Isolation, decomposition, and mechanisms of the aerodynamic nonlinearity and flow field phenomenology of structure-motion-induced dynamics in fluid–structure interactions

This study focuses on the aerodynamic nonlinearity and flow field phenomenology of structure-motion-induced dynamics in fluid–structure interactions (FSI), which is essential for response prediction. Through dynamic-meshing large-eddy simulations with near-wall resolution, the nonlinear aerodynamic damping in the still wind has been isolated by forced vibration, and its phenomenological characteristics and physical mechanisms have been analyzed. The results show that nonlinear aerodynamic damping can account for up to 30% of the total damping, which cannot be ignored in response prediction. The study also reveals that the three-dimensional vorticity dynamics vary nonlinearly with structure motion, leading to the hysteresis effect between aerodynamic forces and displacement.

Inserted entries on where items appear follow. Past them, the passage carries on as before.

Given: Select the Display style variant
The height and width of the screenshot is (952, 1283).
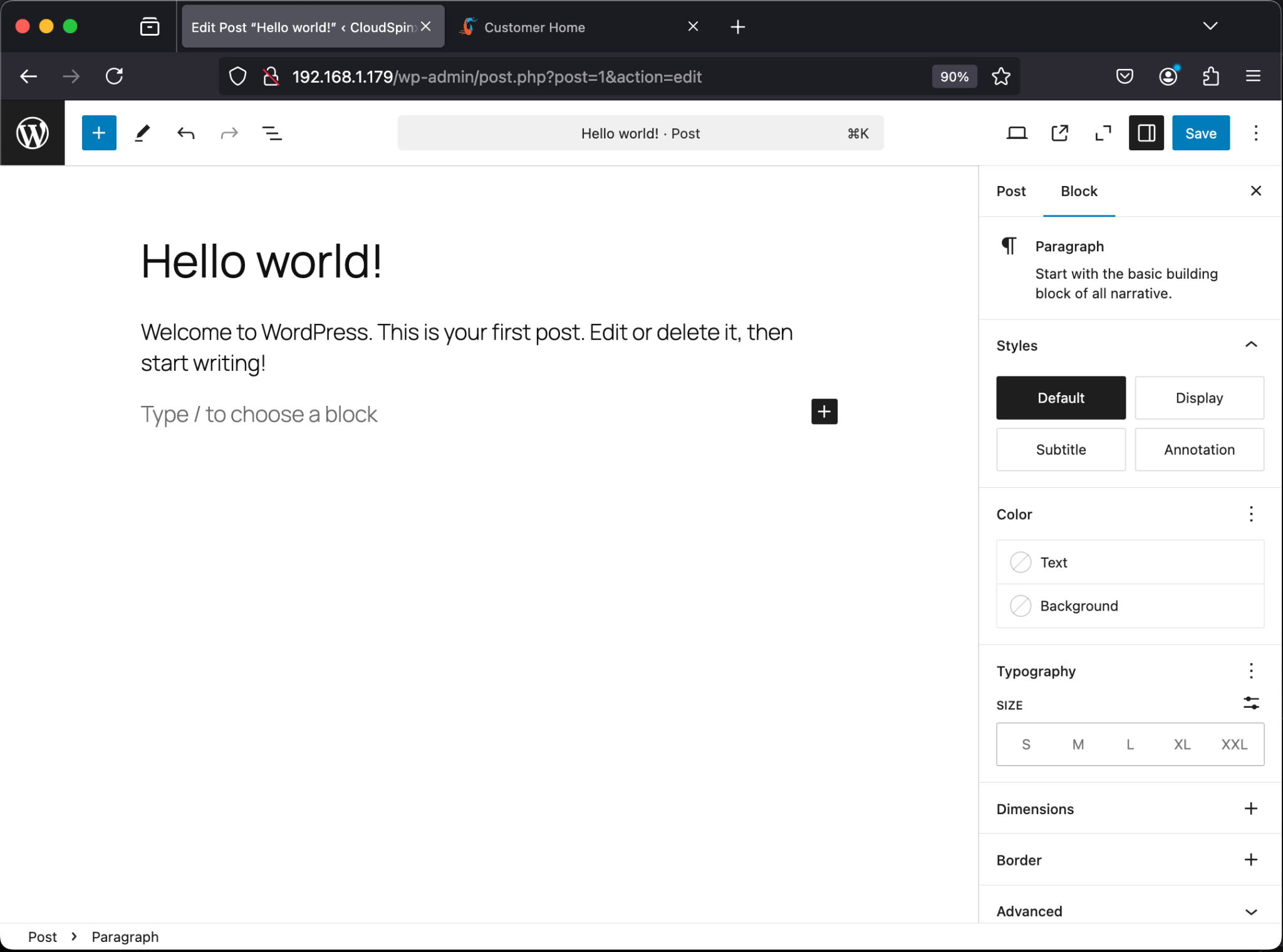Looking at the screenshot, I should coord(1198,398).
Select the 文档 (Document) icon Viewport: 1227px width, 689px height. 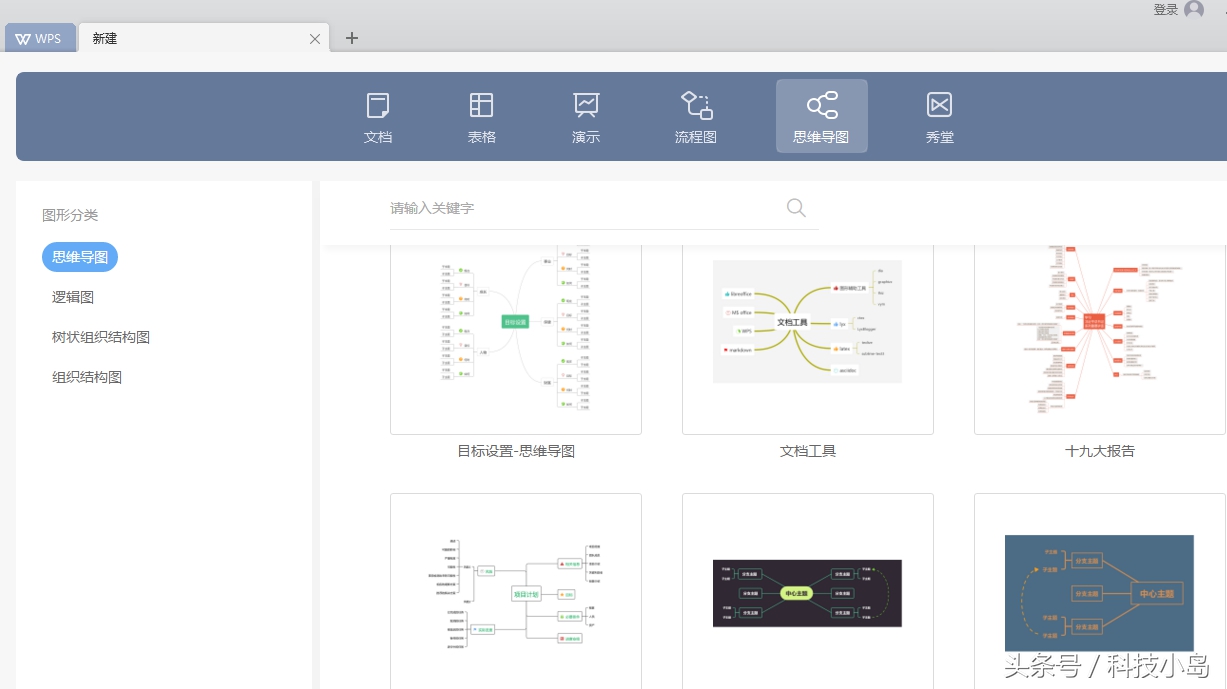click(x=378, y=115)
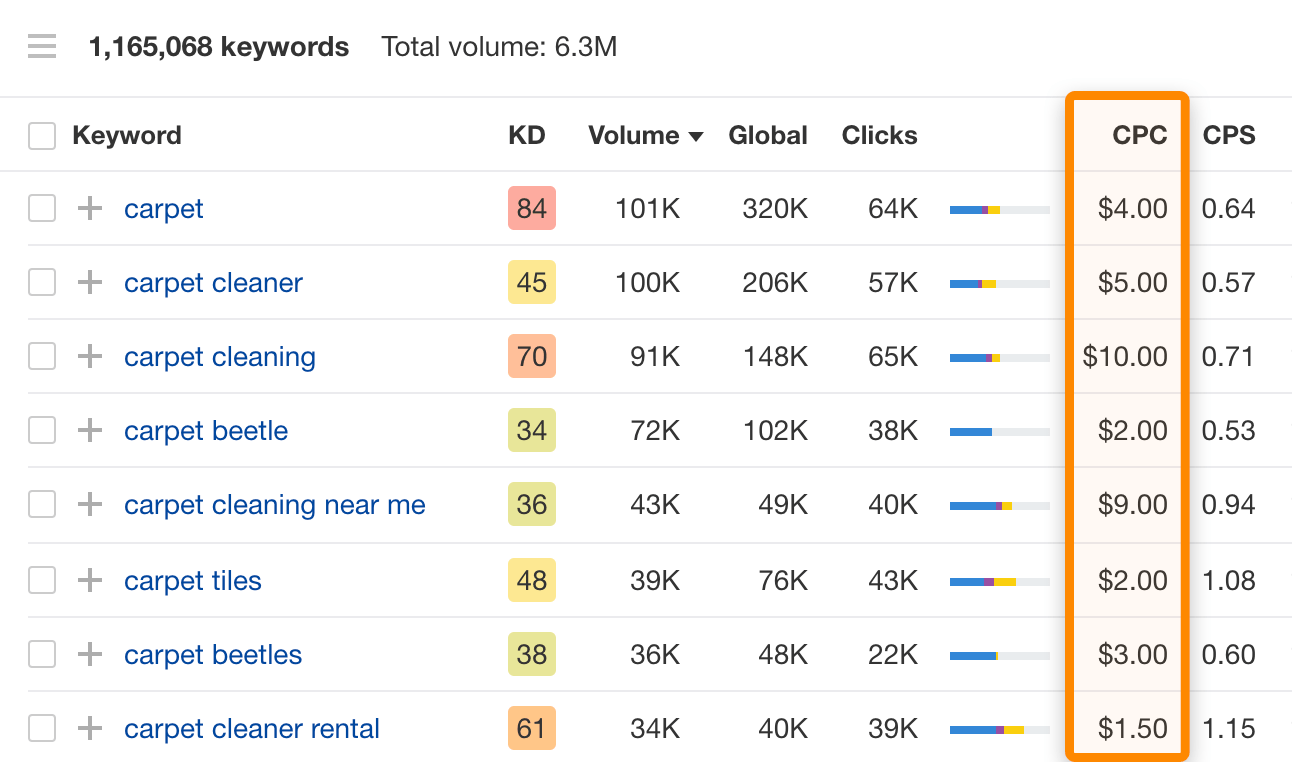This screenshot has width=1292, height=762.
Task: Click plus icon for carpet beetle
Action: [90, 431]
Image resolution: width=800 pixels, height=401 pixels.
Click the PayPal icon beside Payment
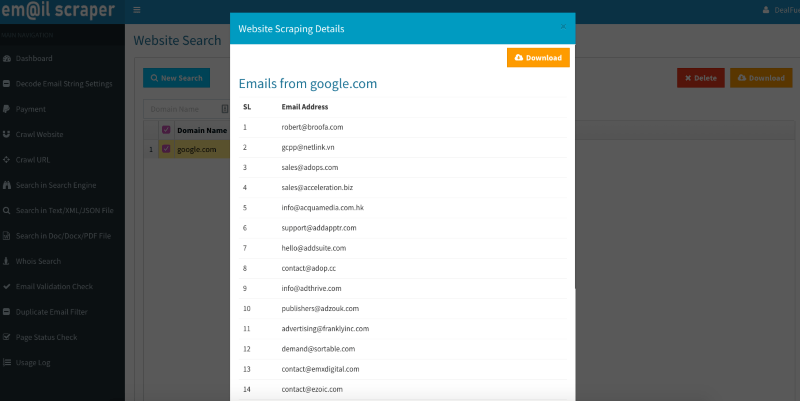coord(7,109)
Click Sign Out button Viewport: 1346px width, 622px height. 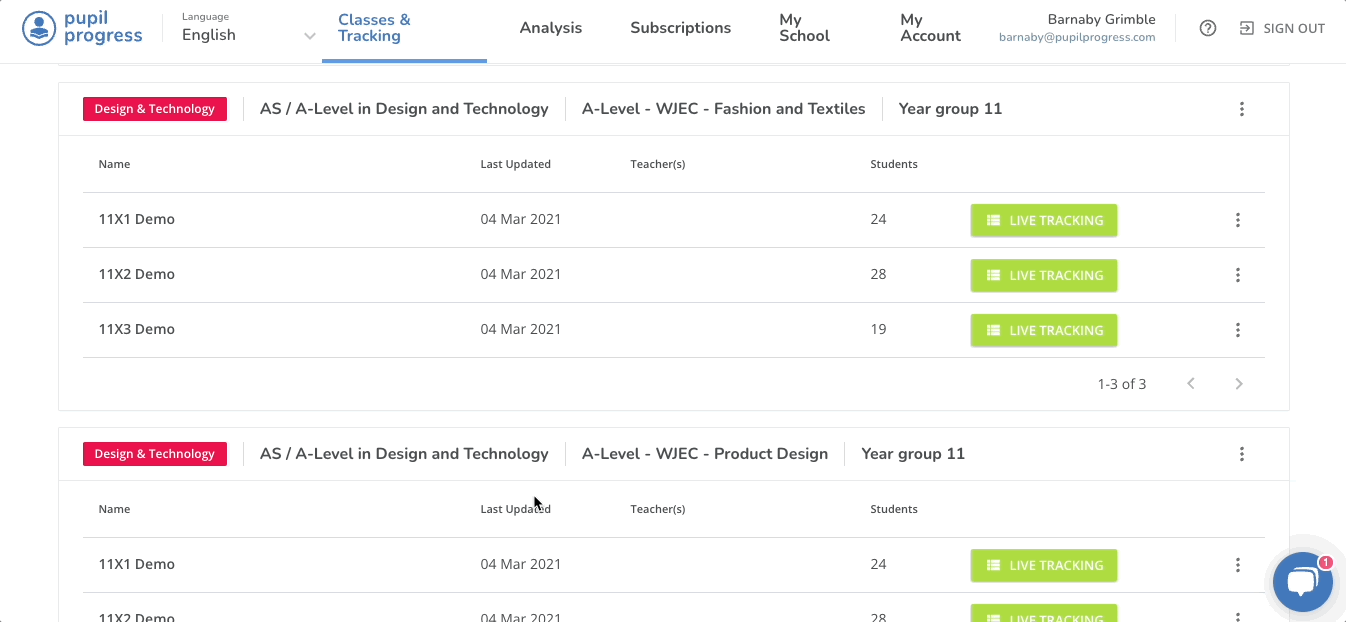coord(1282,28)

Furthermore, in-depth phenomenological analysis discloses eight types of coherent flow field substructures, including the Stick, Phone, Bowknot, Crutch, Droplet, Bat, Horn, and Flag substructures, which are solely induced by structural motion. Insights into these substructures' formation, evolvement, dissipation, and superposable magnitude have been disclosed. This research offers a new perspective on understanding the physical nature of aerodynamic damping in FSI, serving as a reference for various FSI applications, including bridges, high-building design, and other related fields.